▸ **Data for the task**:

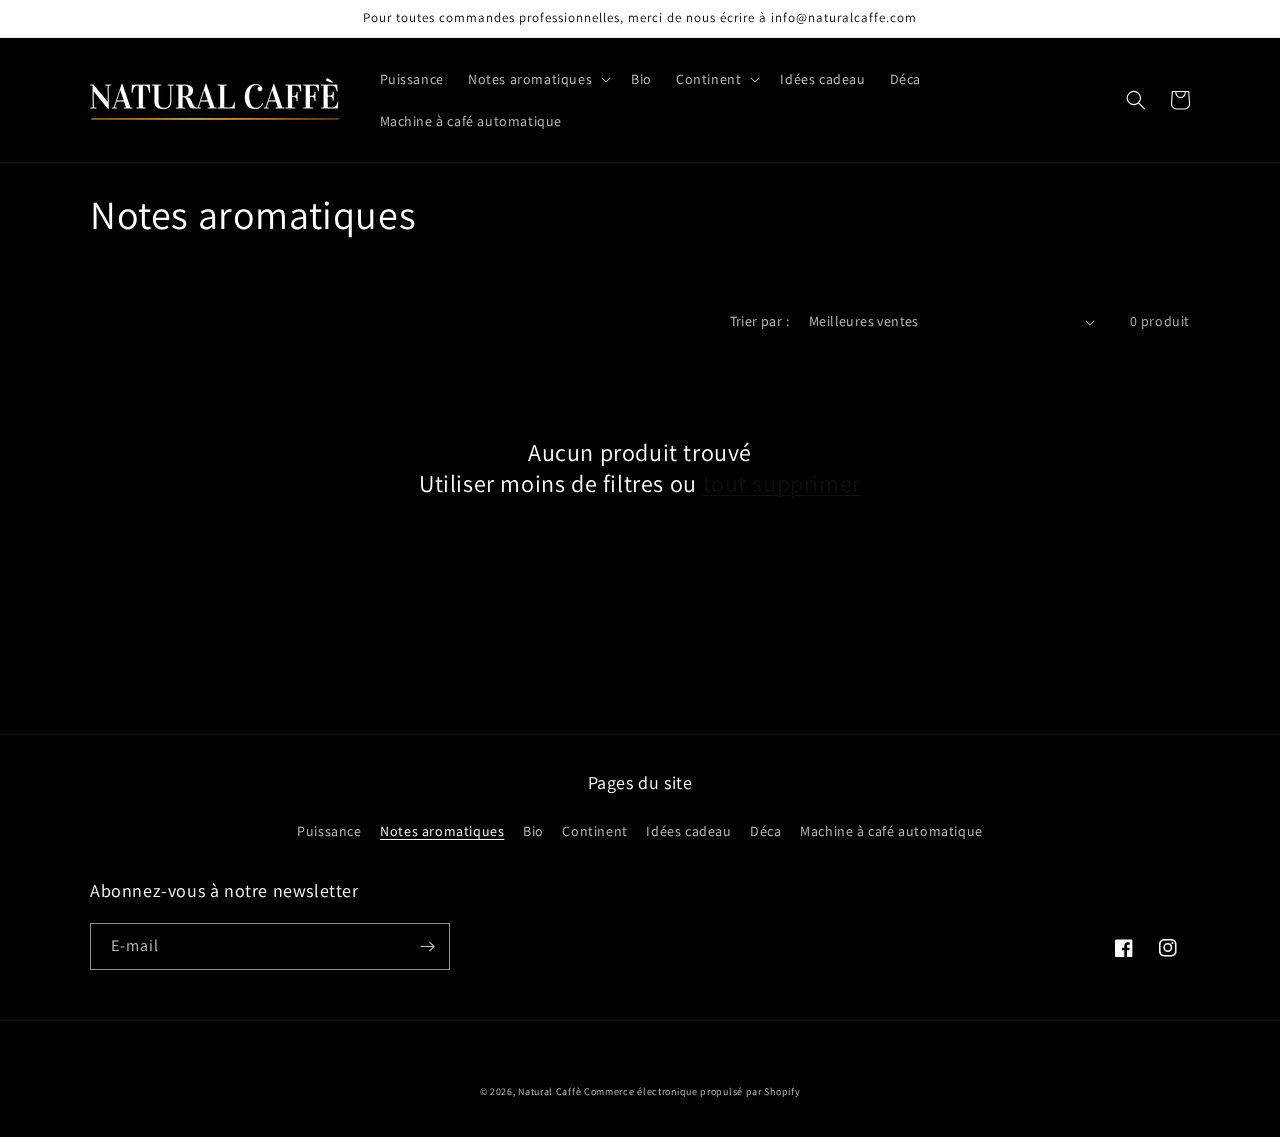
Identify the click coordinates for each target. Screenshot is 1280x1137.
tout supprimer (782, 483)
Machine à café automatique (891, 831)
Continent (594, 831)
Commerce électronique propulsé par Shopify (692, 1091)
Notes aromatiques (442, 831)
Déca (765, 831)
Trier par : (759, 321)
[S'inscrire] (427, 946)
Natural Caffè (551, 1091)
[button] (537, 79)
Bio (533, 831)
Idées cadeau (688, 831)
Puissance (329, 831)
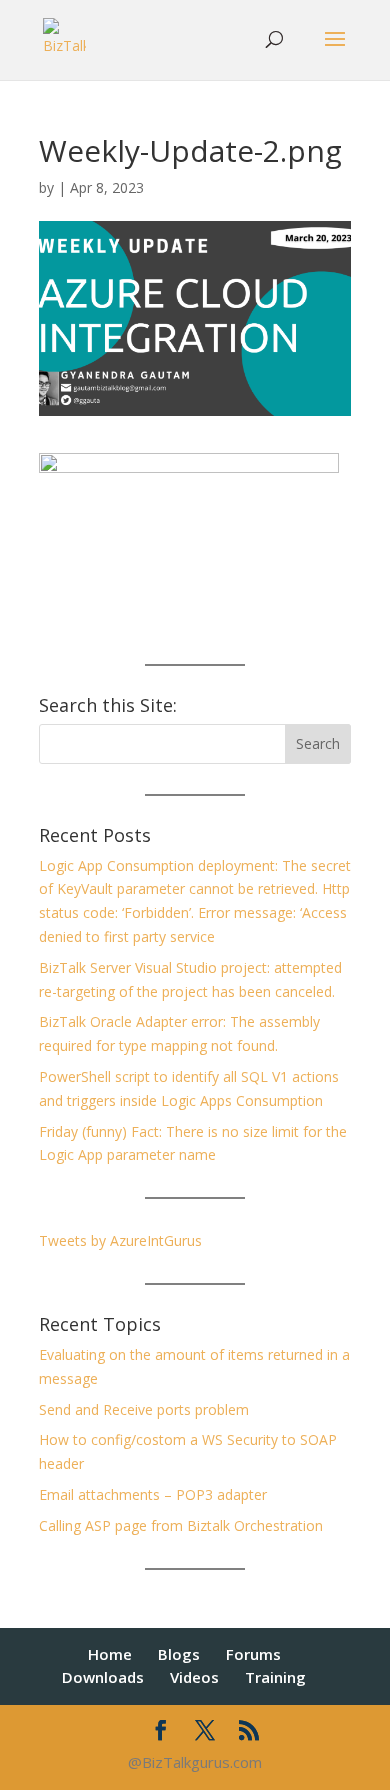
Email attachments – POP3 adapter (153, 1494)
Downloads (103, 1677)
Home (110, 1654)
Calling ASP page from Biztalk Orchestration (181, 1525)
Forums (253, 1654)
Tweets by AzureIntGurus (120, 1240)
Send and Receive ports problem (144, 1409)
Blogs (179, 1654)
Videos (194, 1677)
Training (275, 1677)
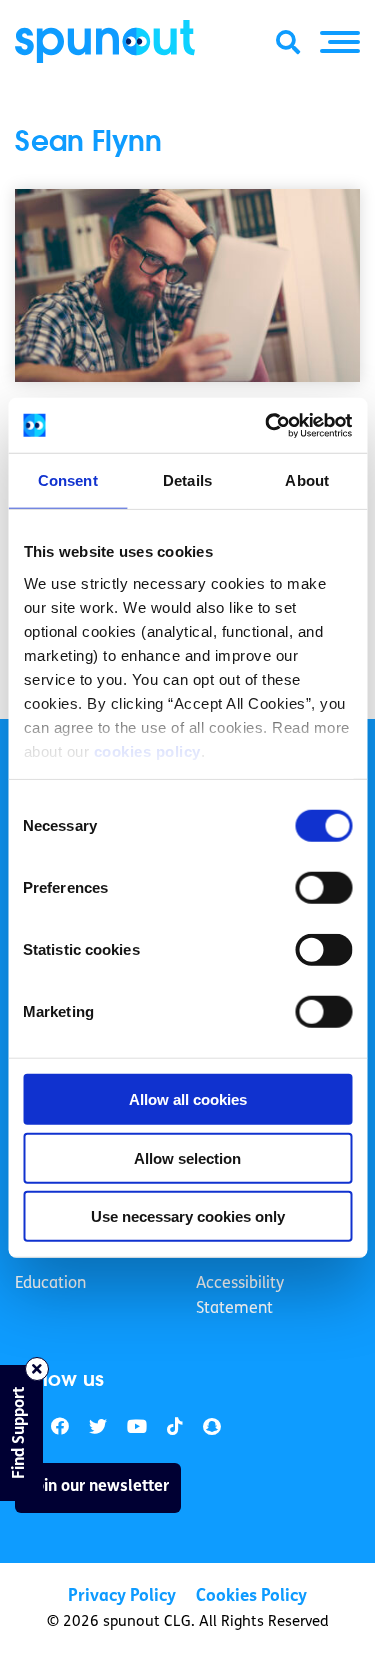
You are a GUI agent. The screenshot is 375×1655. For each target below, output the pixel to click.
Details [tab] (187, 480)
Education (50, 1284)
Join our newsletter (98, 1487)
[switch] (323, 888)
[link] (98, 1427)
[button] (340, 42)
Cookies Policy (251, 1596)
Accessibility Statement (240, 1297)
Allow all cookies (188, 1099)
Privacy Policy (122, 1596)
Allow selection (187, 1157)
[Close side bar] (37, 1369)
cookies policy (146, 750)
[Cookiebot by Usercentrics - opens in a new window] (267, 425)
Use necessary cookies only (188, 1216)
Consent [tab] (68, 480)
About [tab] (307, 480)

▸ **The problem**: Return the entries unchanged, save for the pictures, which do not belong in the copy.

▸ **The answer**:
Identify the click coordinates for each target. Screenshot is 1280x1137.
tout supprimer (782, 483)
Machine à café automatique (891, 831)
Continent (594, 831)
Commerce électronique propulsé par Shopify (692, 1091)
Notes aromatiques (442, 831)
Déca (765, 831)
Trier par : (759, 321)
[S'inscrire] (427, 946)
Natural Caffè (551, 1091)
[button] (537, 79)
Bio (533, 831)
Idées cadeau (688, 831)
Puissance (329, 831)
Email attachments – POP3 adapter (153, 1494)
Downloads (103, 1677)
Home (110, 1654)
Calling ASP page from Biztalk Orchestration (181, 1525)
Forums (253, 1654)
Tweets by AzureIntGurus (120, 1240)
Send and Receive ports problem (144, 1409)
Blogs (179, 1654)
Videos (194, 1677)
Training (275, 1677)
You are a GUI agent. The screenshot is 375×1655. For each target below, output the pixel to click.
Details [tab] (187, 480)
Education (50, 1284)
Join our newsletter (98, 1487)
[switch] (323, 888)
[link] (98, 1427)
[button] (340, 42)
Cookies Policy (251, 1596)
Accessibility Statement (240, 1297)
Allow all cookies (188, 1099)
Privacy Policy (122, 1596)
Allow selection (187, 1157)
[Close side bar] (37, 1369)
cookies policy (146, 750)
[Cookiebot by Usercentrics - opens in a new window] (267, 425)
Use necessary cookies only (188, 1216)
Consent [tab] (68, 480)
About [tab] (307, 480)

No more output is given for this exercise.